Mädchenkiefer, 35cm
Dieser Mädchenkiefernrohling stammt von einer Bonsai-Weihnachtsaktion eines regionalen Gartencenters mit ca. 1000 Pflanzen. Diese blieb übrig und wurde nach und nach von 300,- DM auf zuletzt 25,- € im Herbst 2002 heruntergesetzt. Das war der Zeitpunkt, wo ich nicht mehr wiederstehen konnte.

Im Februar 2003 machte ich mich dann über die Gestaltung. Der Baum wurde radikal eingekürzt und eine Grundgestaltung vorgenommen. Es war bis dahin meine erste eigene Kieferngestaltung.

Im Frühjahr 2004 wurde dann der völlig verfilzte Wurzelballen auseinandergedröselt.
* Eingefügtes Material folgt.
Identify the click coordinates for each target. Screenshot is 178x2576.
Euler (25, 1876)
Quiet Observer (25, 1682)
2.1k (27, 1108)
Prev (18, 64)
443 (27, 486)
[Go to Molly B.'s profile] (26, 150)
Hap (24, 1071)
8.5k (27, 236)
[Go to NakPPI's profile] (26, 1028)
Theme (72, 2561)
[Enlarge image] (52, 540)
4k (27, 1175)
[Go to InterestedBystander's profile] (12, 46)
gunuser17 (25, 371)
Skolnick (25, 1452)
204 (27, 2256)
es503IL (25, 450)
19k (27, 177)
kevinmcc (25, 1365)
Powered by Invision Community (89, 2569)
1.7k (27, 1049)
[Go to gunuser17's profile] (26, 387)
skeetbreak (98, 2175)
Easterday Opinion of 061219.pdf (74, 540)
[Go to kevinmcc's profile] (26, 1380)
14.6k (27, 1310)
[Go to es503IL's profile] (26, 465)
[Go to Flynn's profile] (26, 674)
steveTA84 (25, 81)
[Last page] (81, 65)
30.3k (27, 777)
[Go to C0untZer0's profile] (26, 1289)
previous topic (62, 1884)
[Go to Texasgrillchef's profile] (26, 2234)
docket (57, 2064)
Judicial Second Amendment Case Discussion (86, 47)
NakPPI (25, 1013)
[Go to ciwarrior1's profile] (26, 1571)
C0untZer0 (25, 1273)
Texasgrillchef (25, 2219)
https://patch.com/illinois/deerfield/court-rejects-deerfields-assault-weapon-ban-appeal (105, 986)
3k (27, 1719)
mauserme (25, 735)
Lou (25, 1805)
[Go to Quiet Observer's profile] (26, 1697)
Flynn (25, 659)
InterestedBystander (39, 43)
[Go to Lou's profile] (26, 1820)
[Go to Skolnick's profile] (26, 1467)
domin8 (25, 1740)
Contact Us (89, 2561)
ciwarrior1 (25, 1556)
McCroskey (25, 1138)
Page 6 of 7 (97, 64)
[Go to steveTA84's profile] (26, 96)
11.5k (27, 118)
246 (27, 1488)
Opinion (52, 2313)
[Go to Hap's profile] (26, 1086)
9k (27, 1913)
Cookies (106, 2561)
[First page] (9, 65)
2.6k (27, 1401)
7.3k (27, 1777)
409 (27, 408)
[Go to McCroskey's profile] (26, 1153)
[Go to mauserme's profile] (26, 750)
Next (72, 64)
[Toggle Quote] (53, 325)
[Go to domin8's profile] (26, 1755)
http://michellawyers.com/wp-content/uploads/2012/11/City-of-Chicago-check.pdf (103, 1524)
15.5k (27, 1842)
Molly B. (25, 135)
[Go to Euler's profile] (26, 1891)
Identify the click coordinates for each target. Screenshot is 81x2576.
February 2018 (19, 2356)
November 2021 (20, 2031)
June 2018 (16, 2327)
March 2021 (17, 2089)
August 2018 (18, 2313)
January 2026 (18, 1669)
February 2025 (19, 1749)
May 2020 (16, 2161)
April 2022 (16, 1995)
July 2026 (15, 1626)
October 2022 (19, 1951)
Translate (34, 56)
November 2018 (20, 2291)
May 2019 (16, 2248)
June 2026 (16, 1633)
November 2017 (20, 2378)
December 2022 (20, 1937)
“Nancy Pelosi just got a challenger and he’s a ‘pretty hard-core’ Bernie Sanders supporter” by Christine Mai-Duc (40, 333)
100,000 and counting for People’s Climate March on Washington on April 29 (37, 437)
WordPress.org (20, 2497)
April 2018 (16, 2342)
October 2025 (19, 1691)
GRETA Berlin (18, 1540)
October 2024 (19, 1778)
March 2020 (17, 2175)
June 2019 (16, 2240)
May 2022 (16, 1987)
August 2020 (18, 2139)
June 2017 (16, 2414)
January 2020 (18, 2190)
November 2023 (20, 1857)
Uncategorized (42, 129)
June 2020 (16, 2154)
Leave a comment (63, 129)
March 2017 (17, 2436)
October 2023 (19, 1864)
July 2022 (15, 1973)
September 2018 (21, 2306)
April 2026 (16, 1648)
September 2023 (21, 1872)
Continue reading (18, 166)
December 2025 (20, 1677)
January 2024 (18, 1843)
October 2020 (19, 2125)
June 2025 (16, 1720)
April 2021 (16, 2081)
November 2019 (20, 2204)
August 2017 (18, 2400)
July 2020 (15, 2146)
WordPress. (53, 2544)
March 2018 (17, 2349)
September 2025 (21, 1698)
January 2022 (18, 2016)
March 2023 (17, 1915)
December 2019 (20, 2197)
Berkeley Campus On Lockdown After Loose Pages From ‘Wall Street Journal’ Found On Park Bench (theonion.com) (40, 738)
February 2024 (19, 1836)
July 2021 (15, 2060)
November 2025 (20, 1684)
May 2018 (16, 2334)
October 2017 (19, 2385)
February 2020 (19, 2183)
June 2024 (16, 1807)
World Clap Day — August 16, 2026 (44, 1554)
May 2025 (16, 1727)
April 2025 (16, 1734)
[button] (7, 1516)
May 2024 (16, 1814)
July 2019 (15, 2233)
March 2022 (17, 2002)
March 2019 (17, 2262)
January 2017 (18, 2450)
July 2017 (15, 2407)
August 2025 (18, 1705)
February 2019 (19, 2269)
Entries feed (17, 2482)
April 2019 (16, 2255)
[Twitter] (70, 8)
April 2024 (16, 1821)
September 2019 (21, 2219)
Das ist oft ein kritischer Zeitpunkt, da bei diesem Eingriff viele Wurzeln verletzt werden, ist aber unbedingt nötig, da die Bäume in so verdichtetem Substrat zu ersticken drohen. Dieser Baum hat das bestens überlebt und bei dieser Gelegenheit eine neue Schale bekommen.

Daß ihr das Umtopfen gut tat zeigt der Neuzuwachs im darauffolgenden Jahr. Im Frühjahr 2005 präsentiert sich die Kiefer in üppigem Grün und vielen neuen Knospen.

Der nun von Jahr zu Jahr stärker werdende Zuwachs förderte gleichzeitig die Verzweigung. Im gesammten Jahr 2006 habe ich die Kiefer nun sehr trocken gehalten und wenig gedüngt um kleinere Nadeln zu erhalten. Das ist auch soweit gelungen, einzig negativer Nebeneffekt, mein Mädchen bildete zum Herbst so gut wie keine Knospen fürs kommende Jahr aus. Im Herbst 2006 bot sich durch die kleinen Nadeln die gute Gelegenheit, den Baum mit allen Ästen und Zweigen nochmals bis in die Spitzen komplett durchzudrahten

Im Frühjahr 2007 kam es nun wie es kommen mußte. Der Baum trieb kaum aus, da er keine Knospen hatte. Diese bildeten sich jedoch nun erst und der Baum trieb erst sehr spät im Frühsommer des Jahres richtig aus. In den kommenden Monaten erholte er sich aber so gut, daß ihm im Herbst ein sanftes Umtopfen ohne größeren Wurzeleingriff zugemutet werden konnte. Die neue Schale ist filigraner und passt sich in seiner Leichtigkeit dem Baum besser an.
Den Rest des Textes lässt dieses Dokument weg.